## INSTRUCTIONS FOR THE TASK
Consider the entries given below. Count the lines that include "arrow" and give only the count.

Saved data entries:

● ● ● ●

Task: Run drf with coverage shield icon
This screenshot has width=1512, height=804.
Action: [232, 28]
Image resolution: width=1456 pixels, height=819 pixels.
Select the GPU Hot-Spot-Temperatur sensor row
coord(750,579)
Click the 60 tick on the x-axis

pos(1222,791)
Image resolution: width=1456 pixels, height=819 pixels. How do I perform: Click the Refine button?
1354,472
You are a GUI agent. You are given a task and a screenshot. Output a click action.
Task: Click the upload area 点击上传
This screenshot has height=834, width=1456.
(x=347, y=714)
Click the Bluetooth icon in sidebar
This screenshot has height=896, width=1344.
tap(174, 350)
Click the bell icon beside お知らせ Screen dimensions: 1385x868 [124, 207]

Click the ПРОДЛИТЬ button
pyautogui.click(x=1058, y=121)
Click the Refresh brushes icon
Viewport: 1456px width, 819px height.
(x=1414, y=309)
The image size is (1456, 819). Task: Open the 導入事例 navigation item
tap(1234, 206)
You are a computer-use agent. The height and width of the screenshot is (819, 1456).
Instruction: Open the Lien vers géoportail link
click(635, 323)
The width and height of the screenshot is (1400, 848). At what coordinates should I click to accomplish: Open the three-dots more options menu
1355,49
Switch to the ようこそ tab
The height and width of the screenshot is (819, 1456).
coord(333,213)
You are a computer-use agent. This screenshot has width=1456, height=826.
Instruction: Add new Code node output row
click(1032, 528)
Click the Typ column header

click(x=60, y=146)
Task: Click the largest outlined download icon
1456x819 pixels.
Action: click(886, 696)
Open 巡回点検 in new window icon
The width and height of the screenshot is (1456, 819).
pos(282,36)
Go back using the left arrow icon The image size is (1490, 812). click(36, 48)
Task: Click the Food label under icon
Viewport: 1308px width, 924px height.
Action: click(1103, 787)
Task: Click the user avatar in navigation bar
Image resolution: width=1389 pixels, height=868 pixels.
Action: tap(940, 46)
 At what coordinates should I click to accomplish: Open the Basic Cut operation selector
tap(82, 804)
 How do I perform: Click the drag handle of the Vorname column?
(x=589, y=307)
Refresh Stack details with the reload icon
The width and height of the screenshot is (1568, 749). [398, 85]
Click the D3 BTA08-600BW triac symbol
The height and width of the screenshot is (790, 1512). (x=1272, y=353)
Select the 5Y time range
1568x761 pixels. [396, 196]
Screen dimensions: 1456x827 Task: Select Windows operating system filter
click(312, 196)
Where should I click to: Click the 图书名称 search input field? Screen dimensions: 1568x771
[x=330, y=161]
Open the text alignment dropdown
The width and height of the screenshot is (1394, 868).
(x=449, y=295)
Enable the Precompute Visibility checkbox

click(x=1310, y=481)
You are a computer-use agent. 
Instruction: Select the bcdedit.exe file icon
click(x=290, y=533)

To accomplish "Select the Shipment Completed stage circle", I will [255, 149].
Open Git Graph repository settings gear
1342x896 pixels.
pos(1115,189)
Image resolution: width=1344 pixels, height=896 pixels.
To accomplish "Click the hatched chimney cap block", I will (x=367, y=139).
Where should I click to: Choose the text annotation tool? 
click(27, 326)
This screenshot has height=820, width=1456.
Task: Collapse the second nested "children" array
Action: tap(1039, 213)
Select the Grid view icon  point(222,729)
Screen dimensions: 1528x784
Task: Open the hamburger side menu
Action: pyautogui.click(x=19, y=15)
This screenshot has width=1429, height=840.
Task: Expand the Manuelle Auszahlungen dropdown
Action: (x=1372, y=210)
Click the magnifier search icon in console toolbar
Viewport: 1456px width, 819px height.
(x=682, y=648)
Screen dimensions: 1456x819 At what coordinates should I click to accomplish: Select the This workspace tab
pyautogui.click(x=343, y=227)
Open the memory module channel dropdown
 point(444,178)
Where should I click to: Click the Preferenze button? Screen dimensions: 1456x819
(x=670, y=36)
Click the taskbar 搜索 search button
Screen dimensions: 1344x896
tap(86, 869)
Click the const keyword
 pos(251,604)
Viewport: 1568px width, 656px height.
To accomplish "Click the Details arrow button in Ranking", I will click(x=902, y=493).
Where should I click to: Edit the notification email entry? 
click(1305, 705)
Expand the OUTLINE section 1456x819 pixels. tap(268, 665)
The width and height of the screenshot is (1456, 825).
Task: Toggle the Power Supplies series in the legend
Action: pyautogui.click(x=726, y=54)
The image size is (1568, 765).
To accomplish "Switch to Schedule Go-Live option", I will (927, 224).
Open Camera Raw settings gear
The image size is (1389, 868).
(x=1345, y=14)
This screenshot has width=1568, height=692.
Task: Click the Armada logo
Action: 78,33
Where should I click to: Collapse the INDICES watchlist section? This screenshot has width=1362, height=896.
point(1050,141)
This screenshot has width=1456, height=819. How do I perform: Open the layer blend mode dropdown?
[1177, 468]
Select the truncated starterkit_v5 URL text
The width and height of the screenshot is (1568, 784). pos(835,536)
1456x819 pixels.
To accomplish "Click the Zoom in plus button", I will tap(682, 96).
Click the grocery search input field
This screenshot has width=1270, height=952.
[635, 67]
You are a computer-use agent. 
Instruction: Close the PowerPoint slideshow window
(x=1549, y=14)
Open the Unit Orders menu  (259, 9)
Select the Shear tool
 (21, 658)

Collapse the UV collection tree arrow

● ● ● ●

## OUTPUT FOR THIS TASK
3